— What the exercise asks —
Reproduce the entries word for word, starting at the line that contains "The height and" and ending at the end of the entries, leaving out the pictures.

— Information supplied —
▬▬▬

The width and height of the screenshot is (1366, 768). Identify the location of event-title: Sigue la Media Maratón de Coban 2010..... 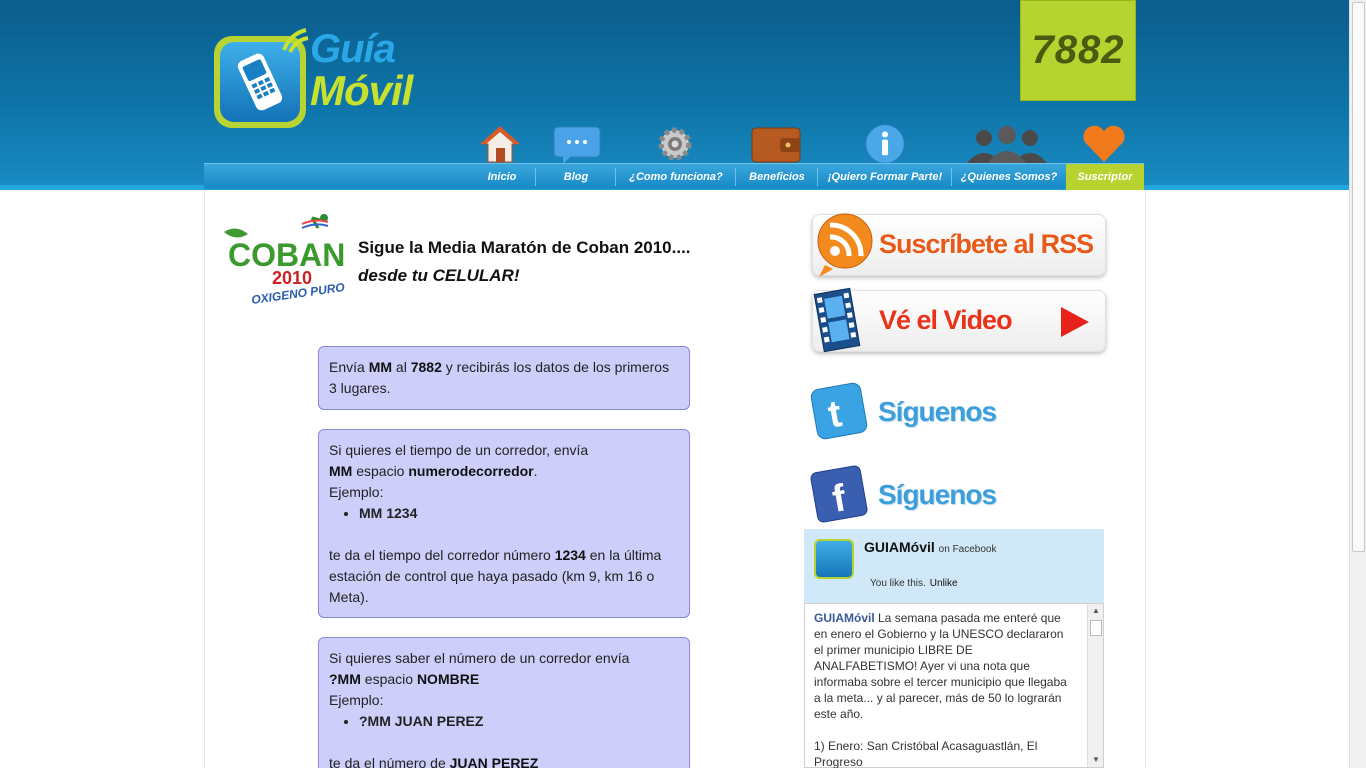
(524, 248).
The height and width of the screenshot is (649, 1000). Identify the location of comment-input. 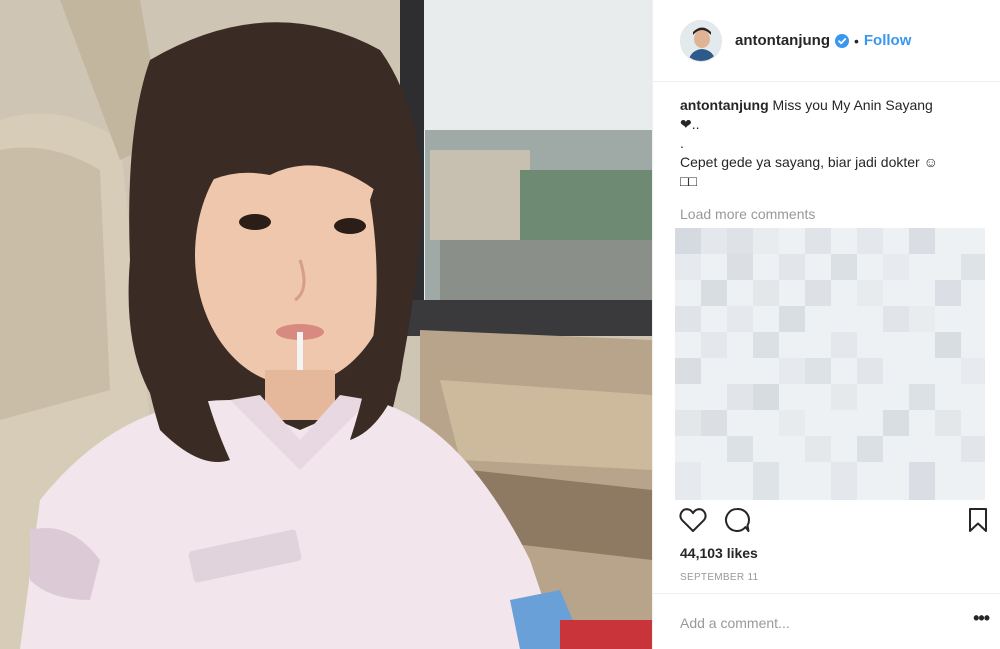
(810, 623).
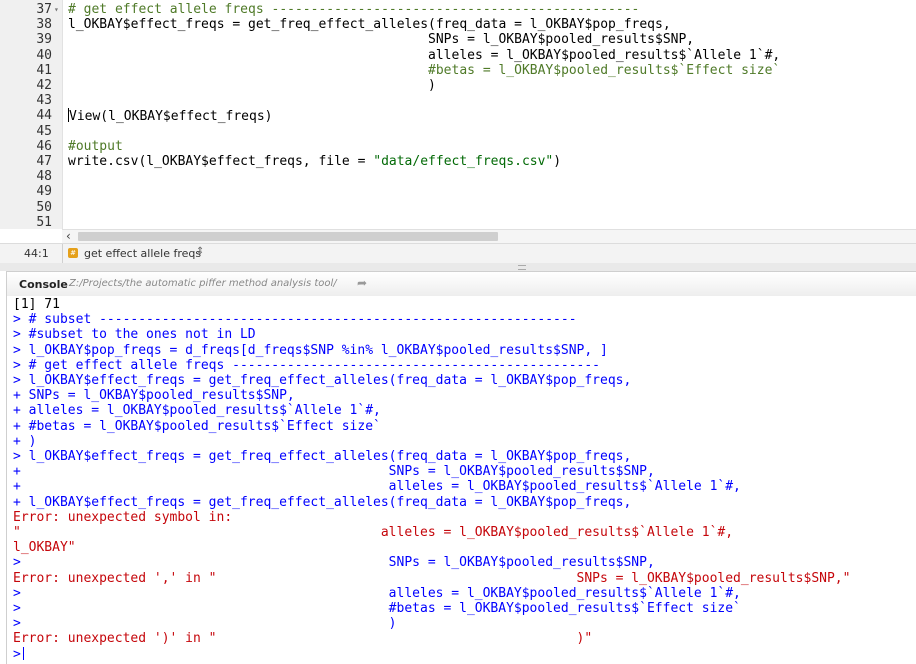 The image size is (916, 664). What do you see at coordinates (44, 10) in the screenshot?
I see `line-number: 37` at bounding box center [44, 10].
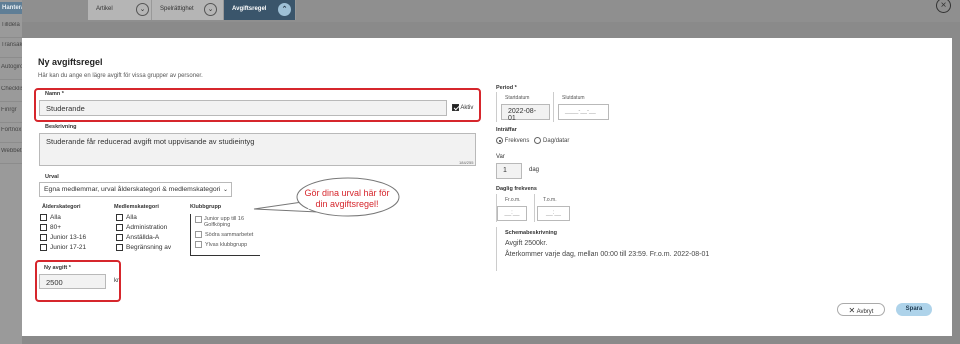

▬▬▬

— Result of the task —
The height and width of the screenshot is (649, 1000). Identify the location of comment-input. 
(810, 623).
 The image size is (916, 664). What do you see at coordinates (44, 10) in the screenshot?
I see `line-number: 37` at bounding box center [44, 10].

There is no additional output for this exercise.